Now, we claim that $\mathcal H$ has at least $l$ distinct elements. Suppose not, say $\mathcal H$ had $k<l$ elements. Then, the set $\{h|_{\{x_1,...,x_m\}} : h \in \mathcal H\}$ can have only $k$ elements because there are only $k$ functions available to restrict to $C$. This is a contradiction since we know this quantity is bigger than $k$. Therefore, $n=|\mh| \geq l$.

Now, we go through an algorithm. We will shortly see what this algorithm produces.
We begin with $\mathcal H$, so let $\mh = \{h_1,h_2,...,h_n\}$ where $n = |\mh|$.

*

*There is a point $x_1$ such that $h_1(x_1) \neq h_2(x_1)$, because otherwise $h_1=h_2$, a contradiction.
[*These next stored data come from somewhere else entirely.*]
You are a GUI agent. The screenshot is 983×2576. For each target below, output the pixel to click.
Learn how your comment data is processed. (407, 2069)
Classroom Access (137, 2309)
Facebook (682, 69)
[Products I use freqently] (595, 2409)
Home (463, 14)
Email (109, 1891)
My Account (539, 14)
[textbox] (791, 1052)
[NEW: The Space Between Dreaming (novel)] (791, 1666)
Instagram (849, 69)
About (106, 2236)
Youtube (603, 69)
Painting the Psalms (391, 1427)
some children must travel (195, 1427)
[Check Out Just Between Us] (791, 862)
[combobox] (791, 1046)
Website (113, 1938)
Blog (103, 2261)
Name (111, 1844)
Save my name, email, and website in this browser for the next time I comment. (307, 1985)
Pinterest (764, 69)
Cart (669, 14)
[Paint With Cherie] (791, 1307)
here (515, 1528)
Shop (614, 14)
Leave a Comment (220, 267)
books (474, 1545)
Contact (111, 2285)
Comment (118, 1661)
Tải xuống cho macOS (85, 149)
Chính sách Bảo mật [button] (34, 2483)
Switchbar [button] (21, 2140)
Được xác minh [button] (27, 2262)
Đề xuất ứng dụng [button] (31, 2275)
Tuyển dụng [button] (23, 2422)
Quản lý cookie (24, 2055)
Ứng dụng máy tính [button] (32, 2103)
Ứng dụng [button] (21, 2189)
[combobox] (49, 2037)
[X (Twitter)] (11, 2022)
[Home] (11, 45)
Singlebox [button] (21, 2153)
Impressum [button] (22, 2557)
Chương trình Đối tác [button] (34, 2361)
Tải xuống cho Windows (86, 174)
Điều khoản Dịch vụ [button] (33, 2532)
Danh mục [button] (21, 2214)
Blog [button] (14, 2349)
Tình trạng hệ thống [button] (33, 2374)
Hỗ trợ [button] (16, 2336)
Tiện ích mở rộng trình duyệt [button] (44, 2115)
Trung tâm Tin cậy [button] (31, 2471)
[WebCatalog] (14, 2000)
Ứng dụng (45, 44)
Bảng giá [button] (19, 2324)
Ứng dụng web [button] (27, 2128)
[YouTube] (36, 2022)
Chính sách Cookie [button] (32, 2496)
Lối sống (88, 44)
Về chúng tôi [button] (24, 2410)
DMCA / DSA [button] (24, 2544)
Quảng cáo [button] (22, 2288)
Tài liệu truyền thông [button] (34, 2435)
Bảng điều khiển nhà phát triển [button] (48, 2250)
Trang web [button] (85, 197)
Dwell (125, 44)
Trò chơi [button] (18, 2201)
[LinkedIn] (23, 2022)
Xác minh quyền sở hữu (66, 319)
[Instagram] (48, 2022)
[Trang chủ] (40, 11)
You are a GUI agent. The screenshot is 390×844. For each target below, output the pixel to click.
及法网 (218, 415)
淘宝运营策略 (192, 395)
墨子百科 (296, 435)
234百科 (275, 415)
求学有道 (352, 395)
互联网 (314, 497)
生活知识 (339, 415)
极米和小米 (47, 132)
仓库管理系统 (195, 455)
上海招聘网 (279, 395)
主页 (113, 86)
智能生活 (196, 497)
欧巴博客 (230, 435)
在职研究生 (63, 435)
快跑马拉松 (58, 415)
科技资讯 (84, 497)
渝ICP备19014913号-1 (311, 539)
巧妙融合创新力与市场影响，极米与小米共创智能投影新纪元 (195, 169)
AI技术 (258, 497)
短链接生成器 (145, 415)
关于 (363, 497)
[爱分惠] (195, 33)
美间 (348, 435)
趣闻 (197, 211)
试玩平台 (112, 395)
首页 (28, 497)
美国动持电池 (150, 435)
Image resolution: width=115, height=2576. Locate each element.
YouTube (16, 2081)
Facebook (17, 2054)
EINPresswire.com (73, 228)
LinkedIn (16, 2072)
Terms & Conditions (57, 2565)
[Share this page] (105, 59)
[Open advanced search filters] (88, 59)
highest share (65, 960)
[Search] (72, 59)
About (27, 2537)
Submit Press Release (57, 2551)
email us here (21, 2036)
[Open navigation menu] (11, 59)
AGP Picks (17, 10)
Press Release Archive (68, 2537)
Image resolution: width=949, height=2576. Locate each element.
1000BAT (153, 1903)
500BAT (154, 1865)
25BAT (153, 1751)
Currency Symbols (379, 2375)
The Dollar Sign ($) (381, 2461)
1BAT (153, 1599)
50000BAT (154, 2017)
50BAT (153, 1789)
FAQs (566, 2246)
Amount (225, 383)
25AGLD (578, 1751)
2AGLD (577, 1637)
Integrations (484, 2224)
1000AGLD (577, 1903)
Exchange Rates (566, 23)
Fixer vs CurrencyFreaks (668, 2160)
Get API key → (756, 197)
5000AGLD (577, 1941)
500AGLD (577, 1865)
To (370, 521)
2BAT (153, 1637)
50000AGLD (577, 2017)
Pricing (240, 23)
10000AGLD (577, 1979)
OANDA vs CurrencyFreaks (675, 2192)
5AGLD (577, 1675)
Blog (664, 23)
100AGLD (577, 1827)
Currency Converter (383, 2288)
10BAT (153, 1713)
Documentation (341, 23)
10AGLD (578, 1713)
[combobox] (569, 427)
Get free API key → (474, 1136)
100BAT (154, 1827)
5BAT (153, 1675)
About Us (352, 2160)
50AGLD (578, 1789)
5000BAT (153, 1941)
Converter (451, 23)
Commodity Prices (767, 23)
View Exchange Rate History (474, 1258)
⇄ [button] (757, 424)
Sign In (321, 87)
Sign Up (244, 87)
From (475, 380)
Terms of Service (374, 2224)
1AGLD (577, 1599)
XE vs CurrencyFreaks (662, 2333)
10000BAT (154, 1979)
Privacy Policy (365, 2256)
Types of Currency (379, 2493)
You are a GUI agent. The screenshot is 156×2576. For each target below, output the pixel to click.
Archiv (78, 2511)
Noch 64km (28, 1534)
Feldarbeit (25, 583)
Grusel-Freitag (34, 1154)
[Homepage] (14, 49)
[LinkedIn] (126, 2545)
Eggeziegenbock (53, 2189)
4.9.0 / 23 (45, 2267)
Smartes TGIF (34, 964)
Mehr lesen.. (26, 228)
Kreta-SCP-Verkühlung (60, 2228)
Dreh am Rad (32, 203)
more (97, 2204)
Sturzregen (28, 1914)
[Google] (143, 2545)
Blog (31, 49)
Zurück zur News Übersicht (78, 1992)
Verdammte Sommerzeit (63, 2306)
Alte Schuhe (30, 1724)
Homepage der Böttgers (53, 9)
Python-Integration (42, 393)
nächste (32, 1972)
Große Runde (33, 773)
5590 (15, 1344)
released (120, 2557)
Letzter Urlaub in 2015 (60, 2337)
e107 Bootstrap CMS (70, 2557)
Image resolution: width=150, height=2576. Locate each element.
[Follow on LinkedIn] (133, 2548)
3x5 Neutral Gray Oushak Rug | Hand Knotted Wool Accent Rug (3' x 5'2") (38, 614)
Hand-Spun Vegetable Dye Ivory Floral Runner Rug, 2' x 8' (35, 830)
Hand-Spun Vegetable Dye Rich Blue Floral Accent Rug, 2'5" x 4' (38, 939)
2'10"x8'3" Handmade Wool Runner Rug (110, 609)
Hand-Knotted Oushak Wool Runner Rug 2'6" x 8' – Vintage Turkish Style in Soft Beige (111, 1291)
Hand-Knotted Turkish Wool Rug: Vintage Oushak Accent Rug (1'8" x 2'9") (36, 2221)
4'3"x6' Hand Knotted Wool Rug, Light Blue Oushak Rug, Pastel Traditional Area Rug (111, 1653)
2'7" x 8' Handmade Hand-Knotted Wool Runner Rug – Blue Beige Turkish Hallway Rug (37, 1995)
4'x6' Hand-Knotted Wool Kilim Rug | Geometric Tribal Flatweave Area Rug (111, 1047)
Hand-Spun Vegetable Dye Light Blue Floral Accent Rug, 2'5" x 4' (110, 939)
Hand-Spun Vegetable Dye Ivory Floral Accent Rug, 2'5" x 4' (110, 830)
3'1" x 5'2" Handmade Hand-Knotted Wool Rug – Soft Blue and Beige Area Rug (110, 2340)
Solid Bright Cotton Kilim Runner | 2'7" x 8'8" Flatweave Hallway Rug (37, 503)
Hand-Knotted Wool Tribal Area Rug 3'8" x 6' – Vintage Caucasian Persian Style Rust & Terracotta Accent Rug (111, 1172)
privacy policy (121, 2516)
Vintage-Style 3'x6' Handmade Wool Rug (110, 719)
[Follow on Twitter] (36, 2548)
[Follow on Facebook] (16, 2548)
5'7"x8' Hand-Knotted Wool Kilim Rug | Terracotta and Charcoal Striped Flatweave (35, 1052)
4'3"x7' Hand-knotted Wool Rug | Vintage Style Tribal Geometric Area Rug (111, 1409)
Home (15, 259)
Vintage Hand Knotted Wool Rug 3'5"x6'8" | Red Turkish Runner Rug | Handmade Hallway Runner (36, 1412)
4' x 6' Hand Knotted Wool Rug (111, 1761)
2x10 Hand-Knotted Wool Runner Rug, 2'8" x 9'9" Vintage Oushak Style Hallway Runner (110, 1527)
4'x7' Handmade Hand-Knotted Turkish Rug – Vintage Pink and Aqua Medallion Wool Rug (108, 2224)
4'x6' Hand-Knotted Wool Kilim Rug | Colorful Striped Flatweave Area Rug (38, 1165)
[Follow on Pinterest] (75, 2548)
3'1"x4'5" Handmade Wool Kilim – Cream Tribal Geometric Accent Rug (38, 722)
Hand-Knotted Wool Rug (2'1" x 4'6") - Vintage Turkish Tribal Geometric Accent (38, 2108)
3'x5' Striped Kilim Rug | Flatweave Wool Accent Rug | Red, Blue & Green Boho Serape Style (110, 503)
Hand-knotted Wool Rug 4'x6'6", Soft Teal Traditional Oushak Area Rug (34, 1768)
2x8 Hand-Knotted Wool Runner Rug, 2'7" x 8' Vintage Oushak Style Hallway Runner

*Now,we know that $h_3(x_1)$ is equal to either $h_1(x_1)$ or $h_2(x_1)$. Suppose that it equals $h_i(x_1)$ for $i \in \{1,2\}$. Then, we know that there is a different point $x_2 \neq x_1$ such that $h_i(x_2) \neq h_3(x_2)$ (because otherwise, $h_i=h_3$ everywhere, which is not possible).


*Now, consider $h_4$. Then, we have two possibilities : either there is an $i\in \{1,2,3\}$ such that $h_4(x_1) = h_i(x_1)$ and $h_4(x_2) = h_i(x_2)$, OR there is no such $i$. In the latter case, just take any $x_3 \neq x_2,x_1$. In the former case, there is a $x_3 \neq x_2,x_1$ where $h_4(x_3) \neq h_i(x_3)$  (because otherwise, $h_4 =h_i$ everywhere).


*In the general case : suppose that $\{x_1,...,x_{l-1}\}$ are available. Then, consider $h_l$. One of the following must be true : either there is no $i \in \{1,2,...,l-1\}$ such that $h_{i}(x_j) = h_l(x_j)$ for all $j \in \{1,2,...,l-1\}$, or there is such an $i$. In the former case, take any $x_l \neq x_1,x_2,...,x_{l-1}$. In the latter case, there is an $x_l \neq x_1,x_2,...,x_{l-1}$ where $h_l(x_l) \neq h_i(x_l)$, and we update the set $\{x_1,...,x_l\}$.
This algorithm stops only when we run out of elements in $\mathcal H$ : otherwise,we can keep going!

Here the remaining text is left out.